Sejak tanggal ini Jerman telah mengirimkan setidaknya 55 tank Gepard ke Ukrainayang menjadi penting dalam pertahanan Ukraina. Tangki Gepard sudah mumpuni oleh “pembunuh drone terbaik» oleh berbagai media Ukraina, menurut berita euro. Dan bagi Ukraina saat ini, tank-tank ini sangat penting, karena Rusia secara rutin menembakkan ratusan drone ke Ukraina. Namun berkat sistem pertahanan Ukraina-Amerika, semuanya telah dinetralkan.
Peran sentral dalam pertahanan udara
Hal ini dilaporkan oleh Badan Pers Ukraina Pers Euromaidantank Gepard merupakan andalan pertahanan udara Ukraina berkat radar dan senjata 35mmnyamemberikannya volume rekaman yang kompak. Begitu banyak alat yang memungkinkan Ukraina menghancurkan drone dengan keandalan tinggi harga yang jauh lebih murah dibandingkan menggunakan rudal pertahanan udara seperti Patriot atau IRIS-T. Memang, Gepard memuat amunisi 35mm yang jauh lebih murahjauh lebih cocok untuk menghancurkan drone dalam jumlah banyak.

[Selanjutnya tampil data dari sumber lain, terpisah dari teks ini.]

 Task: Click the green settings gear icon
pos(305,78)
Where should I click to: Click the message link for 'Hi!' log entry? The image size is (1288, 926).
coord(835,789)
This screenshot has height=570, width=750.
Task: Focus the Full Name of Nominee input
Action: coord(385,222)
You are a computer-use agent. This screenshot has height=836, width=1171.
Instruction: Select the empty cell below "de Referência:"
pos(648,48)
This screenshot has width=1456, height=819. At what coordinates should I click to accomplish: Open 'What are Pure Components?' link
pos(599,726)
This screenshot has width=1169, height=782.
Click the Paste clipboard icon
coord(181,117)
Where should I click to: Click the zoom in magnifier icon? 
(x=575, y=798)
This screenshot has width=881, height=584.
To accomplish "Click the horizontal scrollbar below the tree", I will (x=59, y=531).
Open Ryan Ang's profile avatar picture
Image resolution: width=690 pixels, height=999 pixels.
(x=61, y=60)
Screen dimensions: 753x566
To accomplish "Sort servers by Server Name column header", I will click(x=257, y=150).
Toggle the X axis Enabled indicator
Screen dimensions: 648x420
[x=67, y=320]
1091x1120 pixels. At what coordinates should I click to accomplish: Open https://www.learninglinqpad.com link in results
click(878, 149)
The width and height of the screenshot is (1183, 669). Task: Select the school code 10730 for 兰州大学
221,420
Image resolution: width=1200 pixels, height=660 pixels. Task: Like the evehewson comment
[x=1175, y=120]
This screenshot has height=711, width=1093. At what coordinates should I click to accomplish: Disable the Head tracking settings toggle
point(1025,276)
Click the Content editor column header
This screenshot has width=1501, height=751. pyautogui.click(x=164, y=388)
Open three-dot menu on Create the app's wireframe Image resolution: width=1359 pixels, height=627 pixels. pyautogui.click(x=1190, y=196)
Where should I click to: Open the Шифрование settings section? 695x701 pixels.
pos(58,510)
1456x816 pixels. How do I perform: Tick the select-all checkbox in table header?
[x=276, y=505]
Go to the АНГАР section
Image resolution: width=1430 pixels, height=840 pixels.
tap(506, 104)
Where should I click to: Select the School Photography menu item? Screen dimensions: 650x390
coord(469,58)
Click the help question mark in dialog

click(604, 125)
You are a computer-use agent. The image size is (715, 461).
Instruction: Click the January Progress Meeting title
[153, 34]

Begitu banyak elemen yang menjelaskan kembalinya Gepard secara besar-besaran. Oleh karena itu, Jerman telah meluncurkan kembali produksi Gepard, melalui Rheinmetall, dan hal itu akan dilakukan meluncurkan pengiriman 180.000 kartrid tambahan mulai tahun 2026. Belum, tank Gepard telah disingkirkan dari barisan militer Jerman setelah Perang Dingin, karena tingginya biaya. Apalagi, juga dinilai tidak cocok untuk konflik yang terjadi belakangan ini, seperti di Timur Tengah. Tetapi Munculnya drone telah mengubah pandangan tentang perangdan menjelaskan sistem pertahanan kuno ini.